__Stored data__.
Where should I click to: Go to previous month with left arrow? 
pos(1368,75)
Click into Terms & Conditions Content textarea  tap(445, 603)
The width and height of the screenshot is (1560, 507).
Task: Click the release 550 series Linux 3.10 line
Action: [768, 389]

__WHAT TO WORK ON__. Copy every entry exactly; no part may be left out.

__SOLVED PROBLEM__.
Where should I click to: Go to previous month with left arrow? 
pos(1368,75)
Click into Terms & Conditions Content textarea  tap(445, 603)
The width and height of the screenshot is (1560, 507).
Task: Click the release 550 series Linux 3.10 line
Action: [768, 389]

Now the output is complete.